Data Collection Forms

ActionSteps

Plan

  • 1. Select one referral source.
  • 2. Decide how you will offer a session (individual, group or assessment) to clients who will be transitioning to the next level of care, prior to discharge from the referring level of care.
  • 3. Collect baseline data for the percentage of referred clients who were admitted for two weeks.

Do

  • 4. Have a limited number of clients who will be referred to your agency after discharge, attend a session during the next two weeks.
  • 5. For the clients who attended the session in the next level of care, track and calculate the percentage of referred clients who were admitted.

Study

  • 6. Check the fidelity of the change.

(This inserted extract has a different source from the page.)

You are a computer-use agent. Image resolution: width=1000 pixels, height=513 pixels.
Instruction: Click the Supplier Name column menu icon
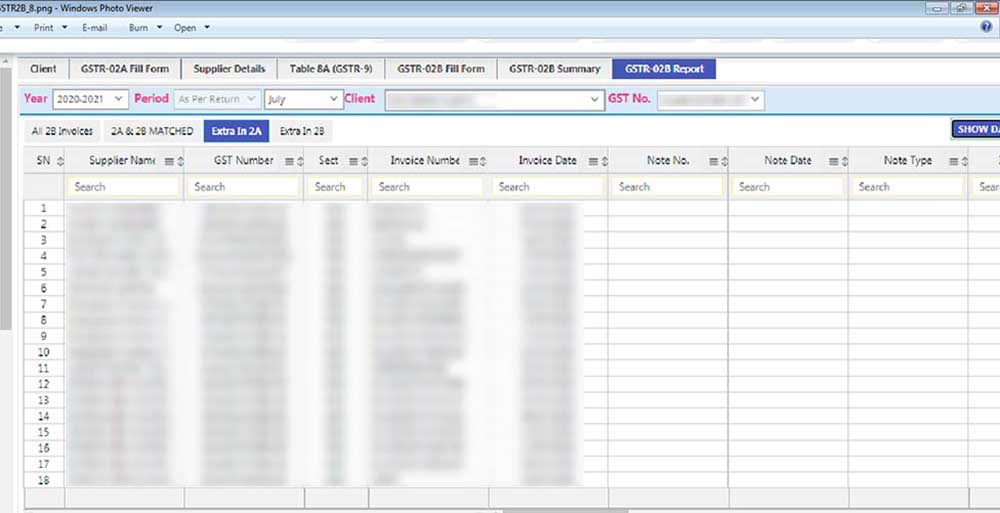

Was the change implemented as planned?
  • 7. Evaluate the change:
    • What feedback did clients offer about attending the session in the next level of care?
    • For the clients who attended the session, did the percentage of referred clients who were admitted increase?

Act

  • 8. If this change was an improvement:
    • Adopt this change or adapt it for more improvement and re-test it with the same referral source.
    • Make overlapping care available for all the clients from the selected referrer.
    • Expand the use of this process to other referrers.
    • Document the processes that resulted in an improvement so that you can continue to use them efficiently.
    • Test other, related promising practices that apply to your setting.

If this change was not an improvement and you can’t make it work, abandon this practice and test other promising practices that might be more successful in your setting.

More Stories

Manatee Glens Corporation in Bradenton, Florida had clients attend support groups when in outpatient detoxification that allowed them to continue to associate with the same group of peers when they transferred to outpatient services. For more information, see the Manatee Glens project profile.

Palladia, Inc. in New York, New York increased the percentage of clients that continued from residential care to attend four outpatient sessions from 40 percent to 84 percent by offering a tour guide and by requiring their Starhill residential clients to complete a continuing care treatment intake and attend at least two group sessions in the outpatient program before leaving Starhill. For more information, see Palladia’s case study.

Lakeview Center in Pensacola, Florida had the outpatient counselor give an introduction to the outpatient program on the detox unit one or two times a week. Clients also sat in on an outpatient group meeting prior to discharge from the detox unit.